I was thrilled at first because, for me, it was one of those rare moments of achievement. I opened TOI’s website and read their version of my piece. The title, 'We are on verge of global isolation', Pakistani media warns government and security agencies, looked a bit odd to me.

After going through TOI’s version of my piece, I began to look into the most difficult and hilarious part: the comments. Difficult because you are never sure what’s in store for you in the comments section; hilarious because there is an endless war of words among ‘brains’, with no logical conclusion.

Of course, there were tonnes of praises from across the border; some praised 'Pakistani media’s bravery'; TOI’s version made me realise that I now represent whole of the Pakistani media. Others credited the ‘Modi effect’ for the ‘sudden’ change. To a few ‘patriots’, however, Manik Aftab was a ‘traitor’ and a ‘Raw agent’.

To all the ones who emailed me, I appreciate their feedback.

Back in the comments section of The Nation, someone mentioned about “1000 more dollars” in my bank account “to publish confirmation of Indian fake surgical strike”.

I am still trying to trace those $1,000.

Back home, my folks told me not to write about things “that will get you into trouble”. They came up with every news item they could of the missing persons. I thought they were trying to convince me by using fear tactics. To them I was no Hamid Mir. To me, well, they were no Batman.
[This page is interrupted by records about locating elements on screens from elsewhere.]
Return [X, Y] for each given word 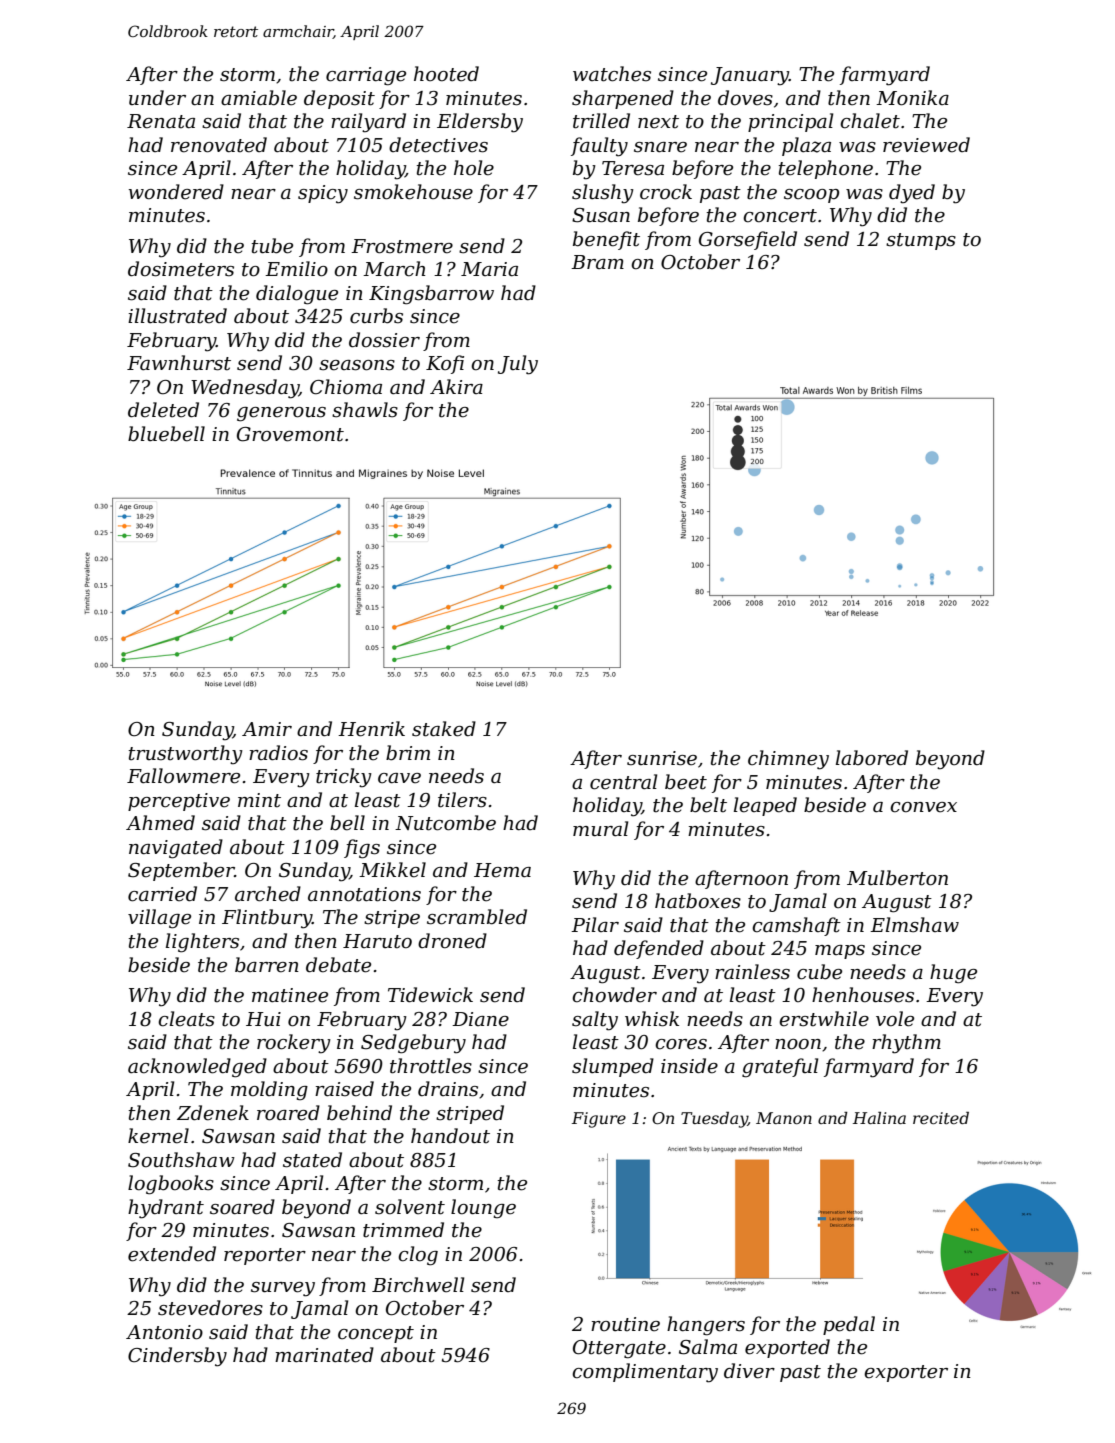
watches [612, 74]
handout [450, 1136]
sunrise [662, 758]
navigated [176, 849]
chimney [788, 760]
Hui [263, 1019]
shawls [365, 410]
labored [872, 758]
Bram [597, 262]
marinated [324, 1355]
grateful [780, 1068]
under [157, 98]
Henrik [371, 729]
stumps [921, 241]
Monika [912, 98]
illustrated [177, 316]
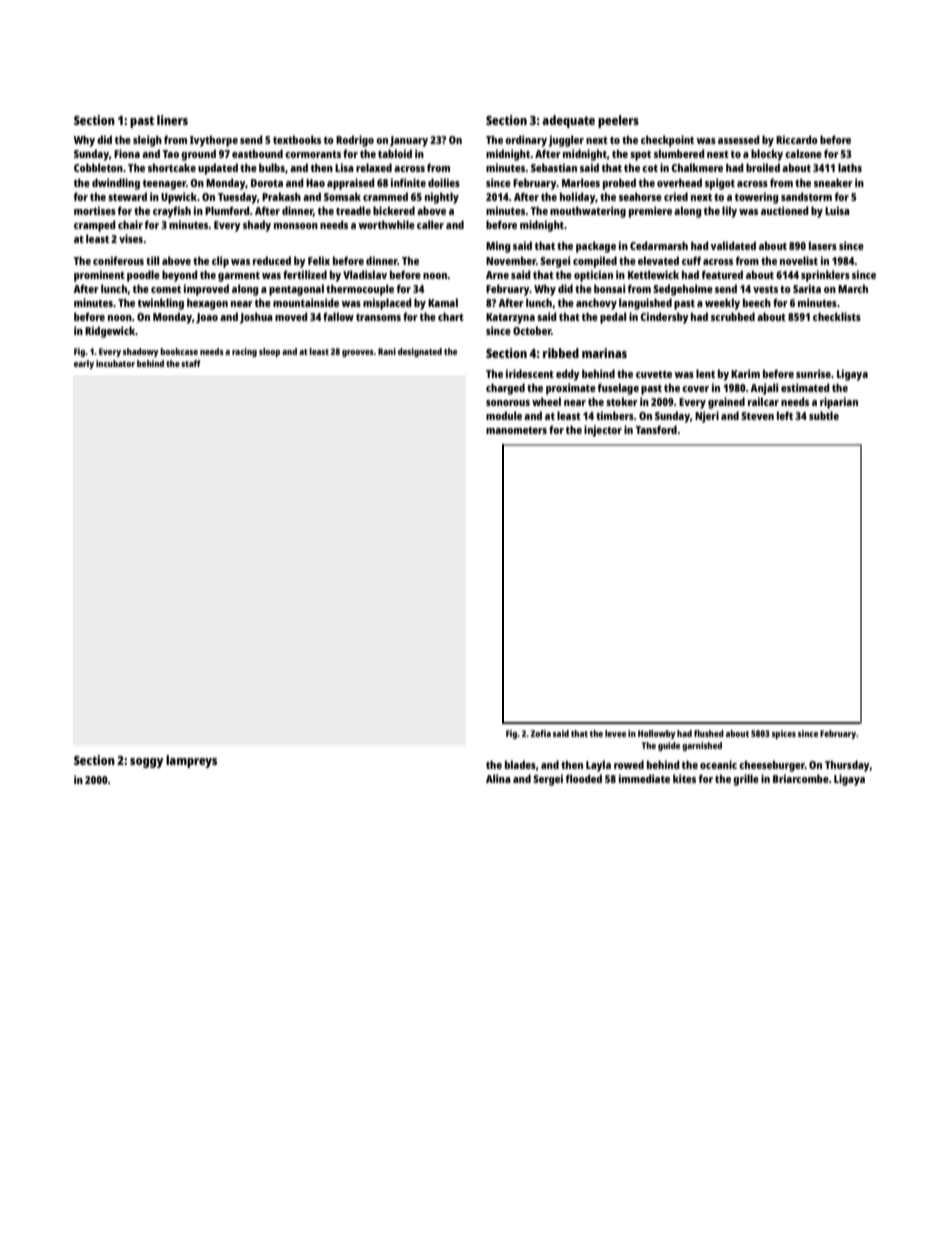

My friends were of the view that my writing did strike, but it struck at the wrong time.

Perhaps I should avoid controversy at such cold times, when two nuclear-armed neighbours are on the verge of declaring a war on each other; when Pakistani artistes are being refused entry into Bollywood; when social media hatred is at its peak; when claim are being made that ‘Kashmir is an integral part of India’, although the former is an internationally recognised disputed territory.

Nah! I’ll just keep on writing. Not for polarising a few idiots, but for myself. My sincere apologies, haters!